L’échange a finalement eu lieu le 2 septembre 2015 dans le lobby de l’Hôtel Four Seasons, là où la famille saoudienne était descendue. La rançon contre la vidéo. Les trois comparses devaient se partager la somme et donner une petite part de 10 000 francs à la mineure. Ils se sont fait prendre la main dans le sac. Plusieurs autres complices, au rôle moins essentiel, ont été condamnés par ordonnance pénale. Deux jeunes filles, celle qui a joué la prostituée et une amie qui l’a conseillée, ont été jugées par le Tribunal des mineurs. Enfin, la poursuite a été déléguée à la France s'agissant d'un quatrième protagoniste qui est parti en cours d'opération.

Moralité retrouvée

Les faits, décrits dans l’acte d’accusation de la procureure Olivia Dilonardo, sont pour l’essentiel reconnus par les prévenus. Cherif, un Tunisien de 37 ans, défendu par Me Timothée Bauer, est le seul à être encore détenu en raison de ses antécédents judiciaires et d’un risque de fuite. Il doit aussi répondre d’une série de vols.

Karim, un Français de 35 ans, représenté par Me Yaël Hayat, a été étudiant aux Etats-Unis, basketteur semi-professionnel avant de devenir éducateur spécialisé et surtout agent de sécurité.
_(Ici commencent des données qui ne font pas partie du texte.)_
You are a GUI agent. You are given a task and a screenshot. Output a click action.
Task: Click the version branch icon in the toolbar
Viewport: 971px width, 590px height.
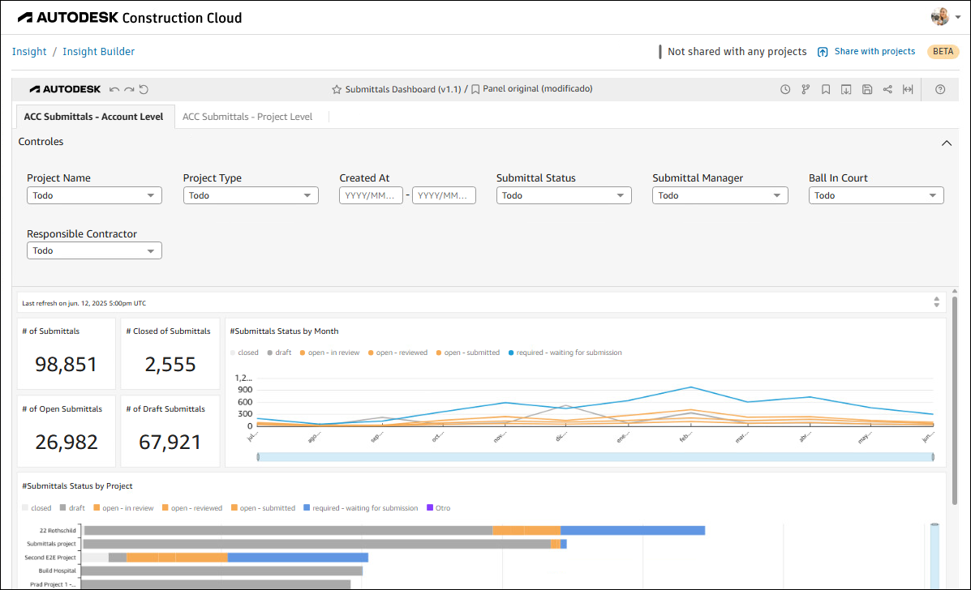806,89
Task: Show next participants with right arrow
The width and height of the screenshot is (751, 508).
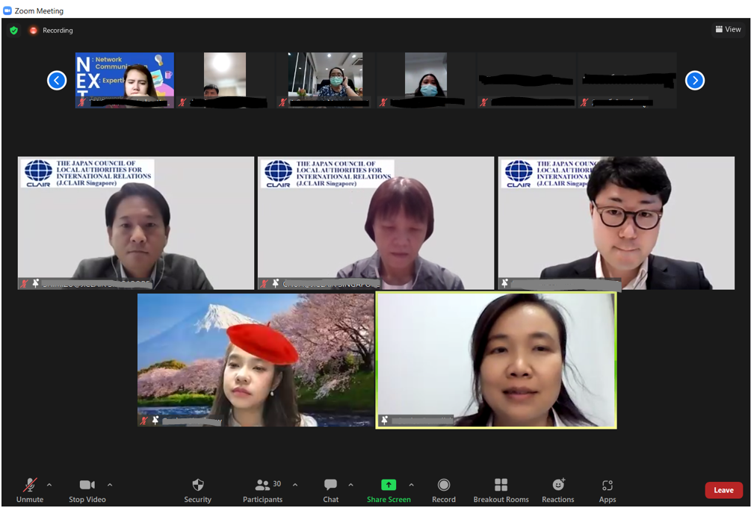Action: pos(694,80)
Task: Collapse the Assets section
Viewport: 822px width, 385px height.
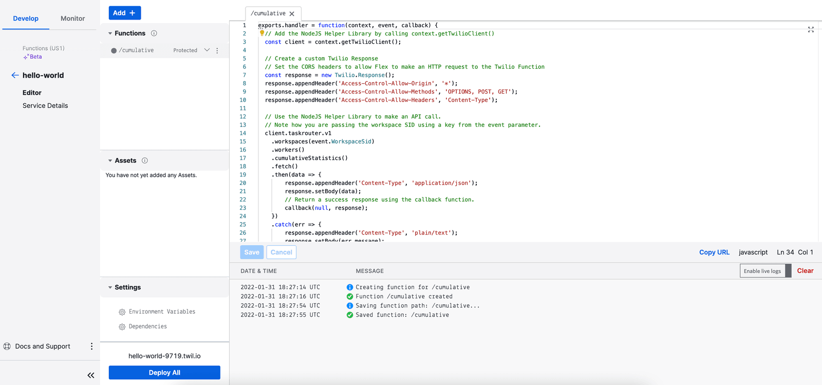Action: pos(110,160)
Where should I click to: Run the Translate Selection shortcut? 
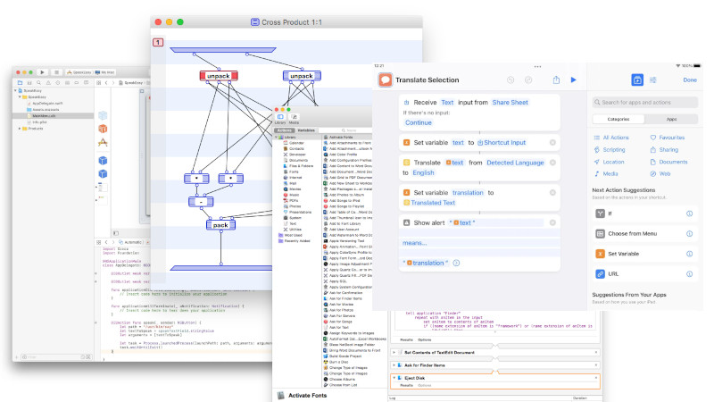[574, 80]
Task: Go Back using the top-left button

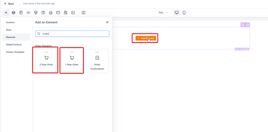Action: pos(9,4)
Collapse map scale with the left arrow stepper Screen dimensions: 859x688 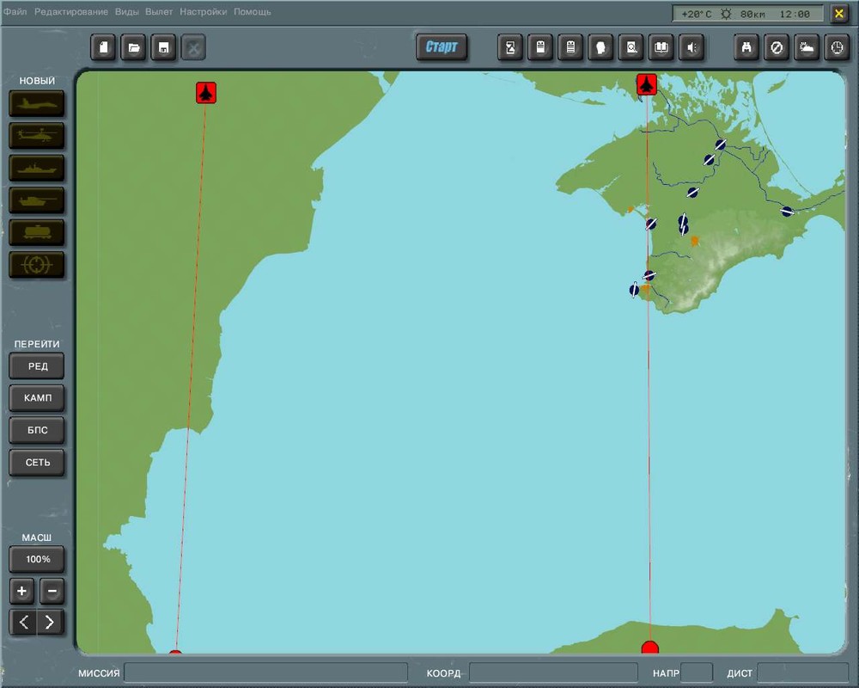pos(21,622)
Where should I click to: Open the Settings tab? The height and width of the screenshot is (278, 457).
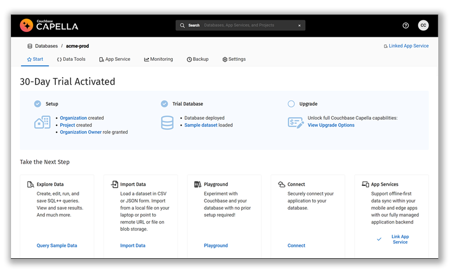click(234, 59)
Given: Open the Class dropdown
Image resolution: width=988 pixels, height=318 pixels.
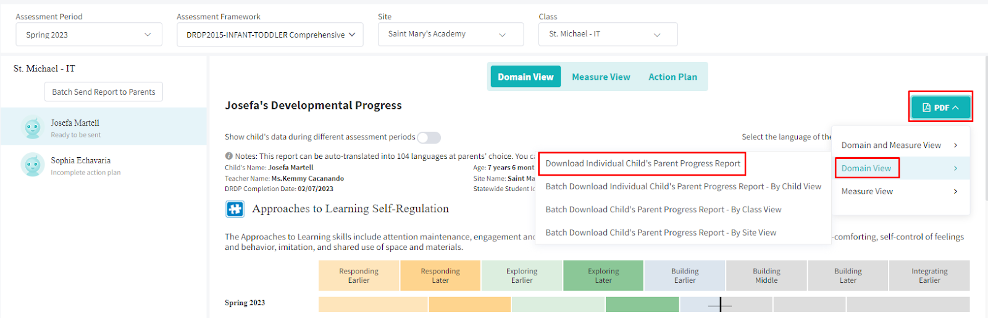Looking at the screenshot, I should pyautogui.click(x=608, y=34).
Il a travaillé dans des clubs et aussi, dit-il, dans la protection rapprochée «pour l'élite genevoise». Cherif le désigne comme l’inspirateur de cette brillante idée, car il connaissait les goûts du plaignant pour les très jeunes filles. Mais Karim conteste avoir tenu ce rôle de stratège, affirme ne pas avoir participé aux réunions préparatoires et assure que ce «double-jeu» lui pesait. «Au fond de moi, je voulais que cela s'arrête.»

Quant à Marco, un Français de 28 ans, conseillé par Me Valérie Lorenzi, employé occasionnel dans un club de fitness, il relativise sa participation et assure s’être retiré de l’affaire après la première remise de rançon avortée. «Je n’étais plus d’accord.»

Les prévenus doivent répondre de tentative d’extorsion, de violation du domaine privé au moyen d’un appareil de prise de vues et d’actes d’ordre sexuel avec des mineurs contre rémunération (ainsi qu’une tentative du même genre). Tous trois s’excusent auprès du couple d’avoir ainsi troublé leur séjour. «Toute cette affaire, c’est mal», a déclaré Cherif.

Couple traumatisé

Après avoir passé dix étés à Genève, la famille saoudienne n’y a plus remis les pieds. Cette mauvaise aventure a beaucoup marqué le couple, précisent les avocats des plaignants. Le procès se poursuit jeudi avec l'audition des témoins de moralité et les plaidoiries.